▶ Description of the task
Search the records below for the string "card", and report each line that contains it.

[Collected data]
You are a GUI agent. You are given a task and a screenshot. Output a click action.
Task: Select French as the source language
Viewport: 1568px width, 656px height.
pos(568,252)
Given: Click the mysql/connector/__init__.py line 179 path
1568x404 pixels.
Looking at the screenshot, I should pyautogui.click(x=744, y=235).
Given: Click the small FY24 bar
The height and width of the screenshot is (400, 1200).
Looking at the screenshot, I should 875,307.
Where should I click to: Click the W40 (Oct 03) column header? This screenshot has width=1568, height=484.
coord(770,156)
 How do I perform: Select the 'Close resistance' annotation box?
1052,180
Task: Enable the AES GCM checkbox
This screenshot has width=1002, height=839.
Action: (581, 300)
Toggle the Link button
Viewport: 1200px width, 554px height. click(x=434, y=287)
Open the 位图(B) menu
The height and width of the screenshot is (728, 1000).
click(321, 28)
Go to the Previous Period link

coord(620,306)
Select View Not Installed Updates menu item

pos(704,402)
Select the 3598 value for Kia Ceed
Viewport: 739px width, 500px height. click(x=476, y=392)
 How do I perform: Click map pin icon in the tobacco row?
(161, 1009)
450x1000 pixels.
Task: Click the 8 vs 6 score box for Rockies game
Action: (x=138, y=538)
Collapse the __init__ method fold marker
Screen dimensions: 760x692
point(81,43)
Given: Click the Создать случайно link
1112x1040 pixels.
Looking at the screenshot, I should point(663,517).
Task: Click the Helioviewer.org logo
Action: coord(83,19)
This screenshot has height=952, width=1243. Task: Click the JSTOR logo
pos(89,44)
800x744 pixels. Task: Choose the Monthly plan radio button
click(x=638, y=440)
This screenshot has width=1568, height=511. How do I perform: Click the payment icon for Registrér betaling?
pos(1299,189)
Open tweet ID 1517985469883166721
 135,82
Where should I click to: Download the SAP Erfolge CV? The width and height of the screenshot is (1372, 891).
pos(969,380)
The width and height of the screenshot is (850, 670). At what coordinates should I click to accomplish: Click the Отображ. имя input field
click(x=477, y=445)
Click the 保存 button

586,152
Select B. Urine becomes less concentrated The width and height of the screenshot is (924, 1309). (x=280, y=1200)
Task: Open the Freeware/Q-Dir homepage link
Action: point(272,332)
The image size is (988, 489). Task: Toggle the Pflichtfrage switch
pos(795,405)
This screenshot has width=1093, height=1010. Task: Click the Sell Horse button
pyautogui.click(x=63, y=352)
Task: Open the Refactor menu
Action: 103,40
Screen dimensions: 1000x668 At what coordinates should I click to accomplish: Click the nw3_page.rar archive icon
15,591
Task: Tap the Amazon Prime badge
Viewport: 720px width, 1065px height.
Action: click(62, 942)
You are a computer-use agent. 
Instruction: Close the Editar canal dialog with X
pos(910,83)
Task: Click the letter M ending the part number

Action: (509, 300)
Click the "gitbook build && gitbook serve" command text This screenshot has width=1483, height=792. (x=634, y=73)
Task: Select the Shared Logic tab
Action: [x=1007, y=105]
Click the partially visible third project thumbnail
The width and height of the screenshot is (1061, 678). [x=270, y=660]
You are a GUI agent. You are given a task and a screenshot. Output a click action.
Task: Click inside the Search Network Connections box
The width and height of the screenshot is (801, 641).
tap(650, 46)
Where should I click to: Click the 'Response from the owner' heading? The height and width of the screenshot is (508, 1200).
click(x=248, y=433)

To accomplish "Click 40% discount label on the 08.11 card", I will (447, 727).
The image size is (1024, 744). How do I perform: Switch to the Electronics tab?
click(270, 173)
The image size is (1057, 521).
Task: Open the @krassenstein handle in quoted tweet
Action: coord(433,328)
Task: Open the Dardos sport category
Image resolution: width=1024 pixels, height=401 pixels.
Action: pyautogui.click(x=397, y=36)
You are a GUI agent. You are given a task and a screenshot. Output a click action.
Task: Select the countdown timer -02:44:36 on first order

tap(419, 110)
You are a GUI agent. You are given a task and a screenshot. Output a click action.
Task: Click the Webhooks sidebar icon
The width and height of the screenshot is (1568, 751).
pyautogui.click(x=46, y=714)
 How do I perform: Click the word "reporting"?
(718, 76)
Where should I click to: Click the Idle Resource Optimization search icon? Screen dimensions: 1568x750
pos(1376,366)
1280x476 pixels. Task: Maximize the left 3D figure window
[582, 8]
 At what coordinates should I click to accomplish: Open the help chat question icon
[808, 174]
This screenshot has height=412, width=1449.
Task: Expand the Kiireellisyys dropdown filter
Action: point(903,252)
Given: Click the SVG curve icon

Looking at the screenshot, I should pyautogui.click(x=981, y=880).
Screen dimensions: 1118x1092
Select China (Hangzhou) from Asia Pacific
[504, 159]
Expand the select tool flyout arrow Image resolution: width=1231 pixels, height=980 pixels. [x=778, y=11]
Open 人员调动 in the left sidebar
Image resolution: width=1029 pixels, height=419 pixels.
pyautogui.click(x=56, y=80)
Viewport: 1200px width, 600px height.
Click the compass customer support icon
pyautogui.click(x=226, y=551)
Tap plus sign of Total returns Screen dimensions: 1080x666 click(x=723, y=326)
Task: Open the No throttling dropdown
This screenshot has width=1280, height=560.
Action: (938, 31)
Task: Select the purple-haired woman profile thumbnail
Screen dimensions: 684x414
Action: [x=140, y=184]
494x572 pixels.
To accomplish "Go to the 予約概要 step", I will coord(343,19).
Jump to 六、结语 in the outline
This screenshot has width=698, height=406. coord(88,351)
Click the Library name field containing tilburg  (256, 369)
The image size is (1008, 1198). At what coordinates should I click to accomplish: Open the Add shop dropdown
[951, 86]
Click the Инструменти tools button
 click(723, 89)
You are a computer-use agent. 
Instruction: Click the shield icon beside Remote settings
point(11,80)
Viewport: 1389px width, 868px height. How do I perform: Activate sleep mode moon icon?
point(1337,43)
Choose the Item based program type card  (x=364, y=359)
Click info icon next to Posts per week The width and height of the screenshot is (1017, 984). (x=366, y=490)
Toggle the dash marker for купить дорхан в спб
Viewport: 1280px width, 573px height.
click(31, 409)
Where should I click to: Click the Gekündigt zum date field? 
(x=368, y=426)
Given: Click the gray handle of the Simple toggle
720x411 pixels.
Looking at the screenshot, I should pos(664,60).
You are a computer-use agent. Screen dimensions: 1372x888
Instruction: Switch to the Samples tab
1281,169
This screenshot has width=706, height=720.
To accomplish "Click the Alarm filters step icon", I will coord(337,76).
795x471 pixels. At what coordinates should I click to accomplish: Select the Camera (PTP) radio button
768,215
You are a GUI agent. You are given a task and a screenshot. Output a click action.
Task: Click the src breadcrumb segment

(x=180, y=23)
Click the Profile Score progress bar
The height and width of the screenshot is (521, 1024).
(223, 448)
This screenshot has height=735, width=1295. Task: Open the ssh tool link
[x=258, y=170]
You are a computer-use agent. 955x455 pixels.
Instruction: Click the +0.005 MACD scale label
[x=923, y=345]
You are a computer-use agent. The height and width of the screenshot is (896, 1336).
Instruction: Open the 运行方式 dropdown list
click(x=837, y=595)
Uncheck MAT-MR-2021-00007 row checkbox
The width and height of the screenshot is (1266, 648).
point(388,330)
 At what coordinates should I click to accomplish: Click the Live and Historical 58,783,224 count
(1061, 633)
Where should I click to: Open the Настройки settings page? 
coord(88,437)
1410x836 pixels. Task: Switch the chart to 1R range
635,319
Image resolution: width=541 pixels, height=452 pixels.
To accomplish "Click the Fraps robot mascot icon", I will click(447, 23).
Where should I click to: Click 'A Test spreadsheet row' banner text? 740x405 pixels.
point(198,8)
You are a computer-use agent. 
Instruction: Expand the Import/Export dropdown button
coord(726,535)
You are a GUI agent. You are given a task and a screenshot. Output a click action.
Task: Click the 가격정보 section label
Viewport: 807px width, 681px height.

▶ Solved exercise
To accomplish "Click 40% discount label on the 08.11 card", I will (447, 727).
Choose the Item based program type card  (x=364, y=359)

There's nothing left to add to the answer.